─── THE DATA

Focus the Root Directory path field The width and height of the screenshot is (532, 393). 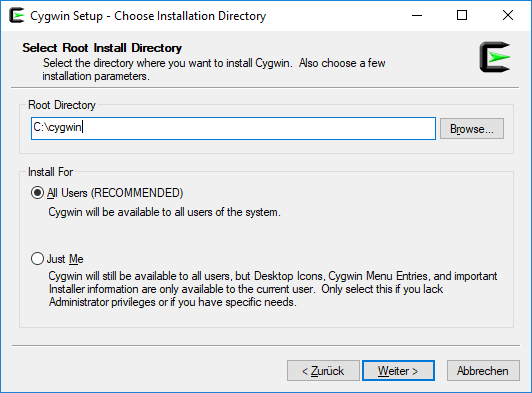pos(233,128)
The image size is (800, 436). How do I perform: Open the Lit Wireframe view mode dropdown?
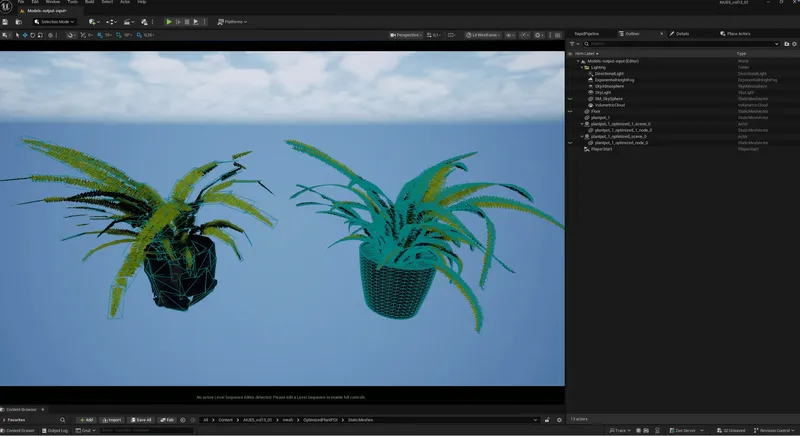click(x=487, y=35)
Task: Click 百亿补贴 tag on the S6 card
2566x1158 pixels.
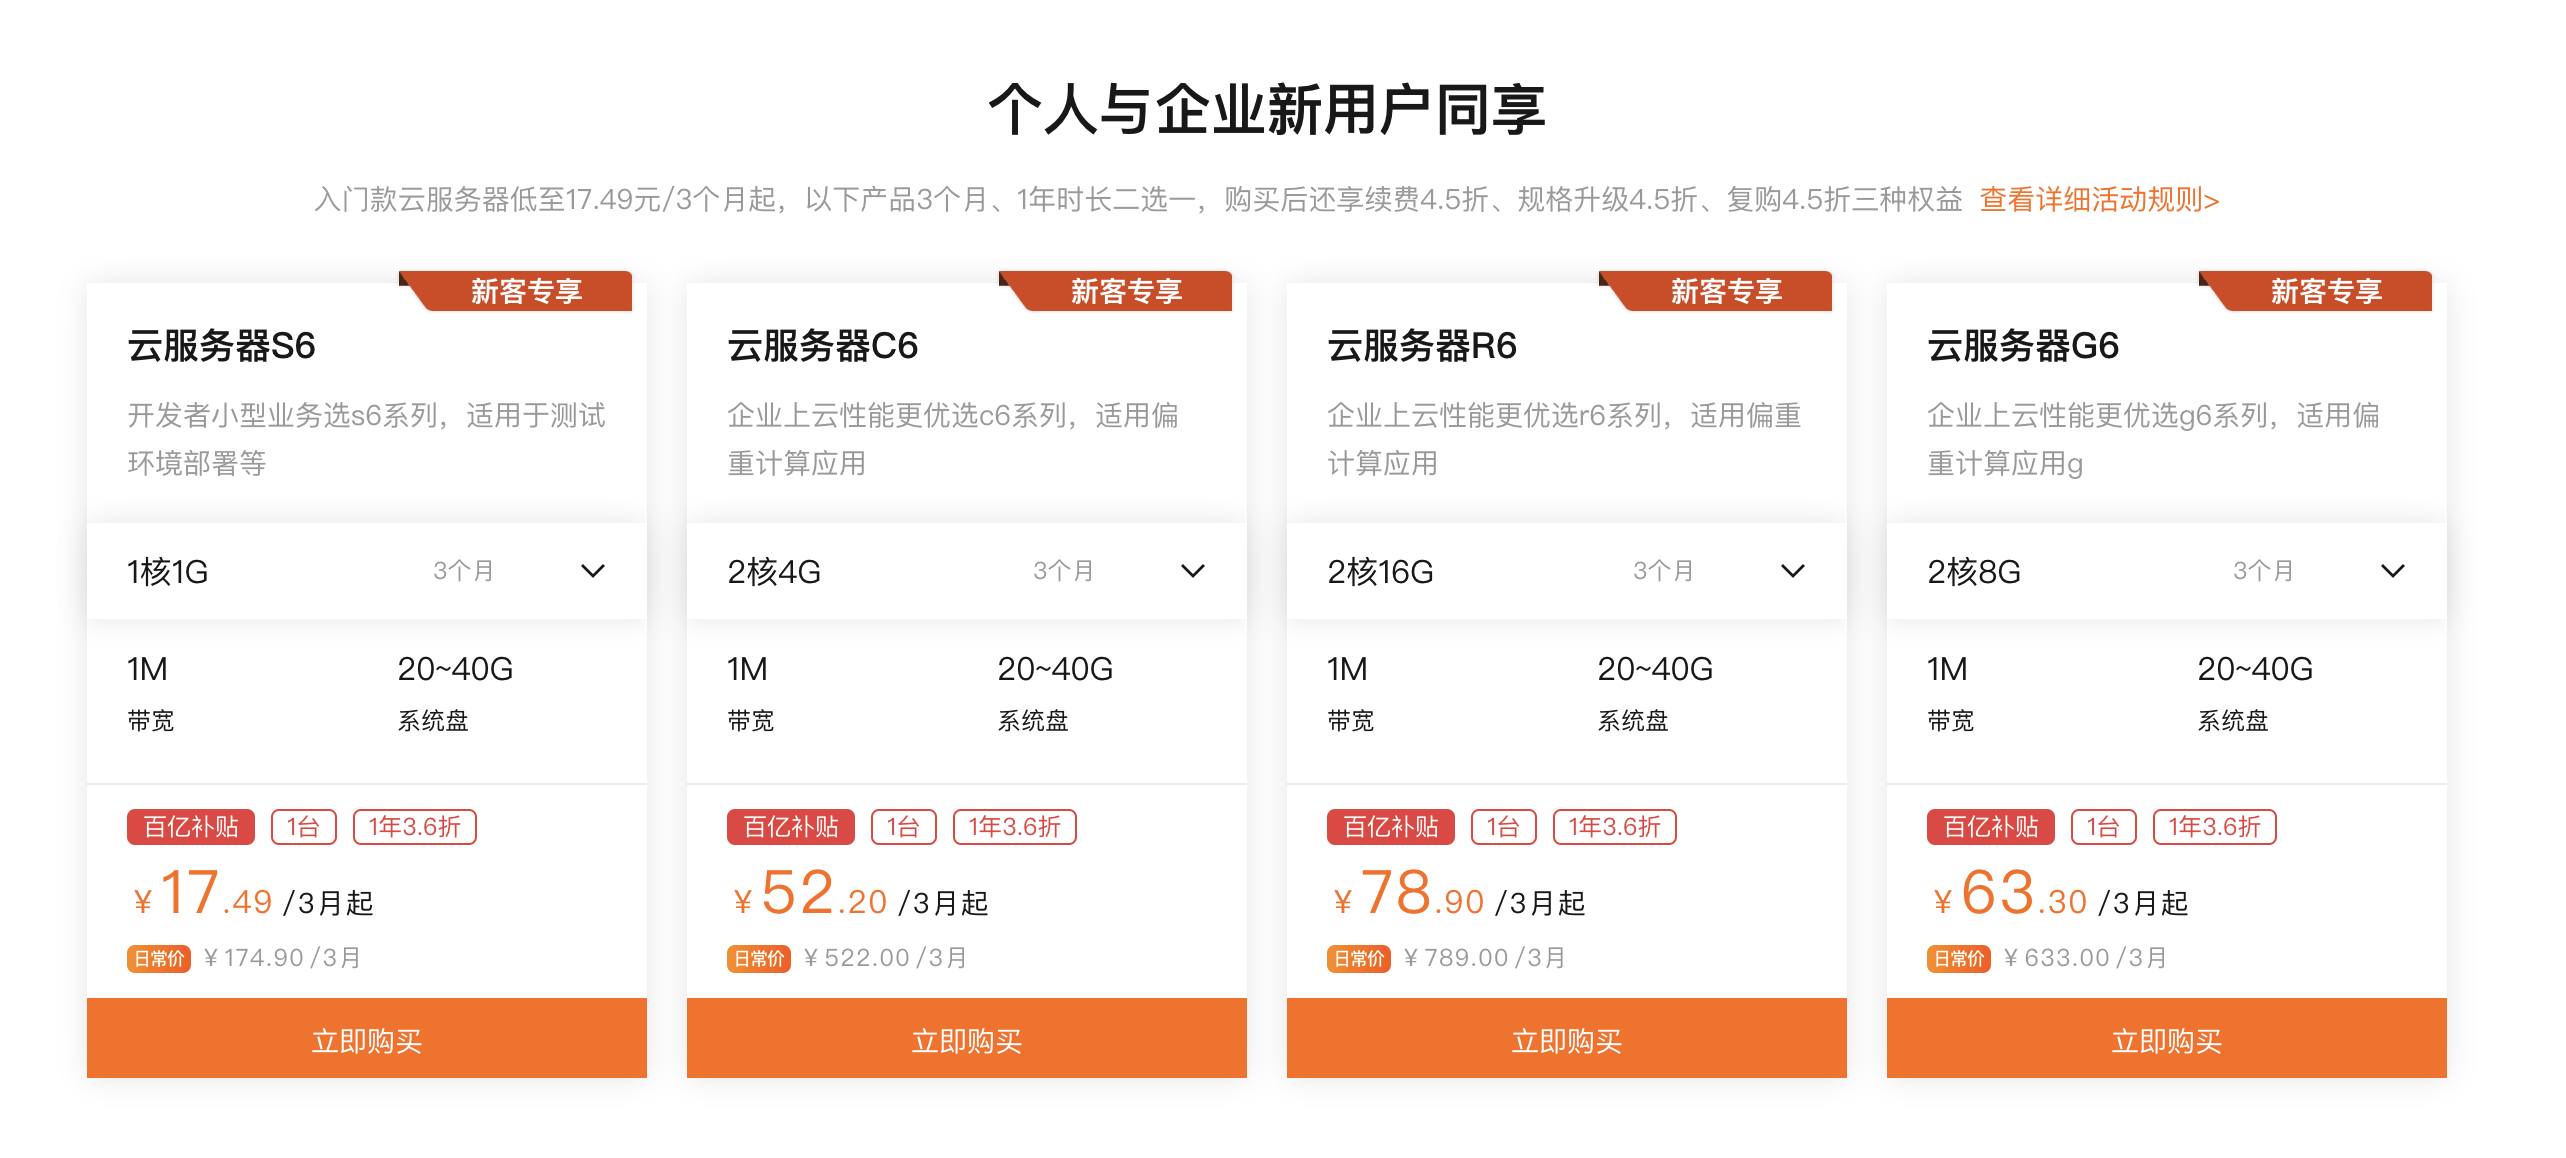Action: [191, 827]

──────

▸ **STATED TASK**
Copy the entries word for word, starting at the line that contains "Task: Click 百亿补贴 tag on the S6 card" and ending at the last entry, and leave out the pictures.

▸ **SOLUTION FOR THIS EXERCISE**
Task: Click 百亿补贴 tag on the S6 card
2566x1158 pixels.
Action: [191, 827]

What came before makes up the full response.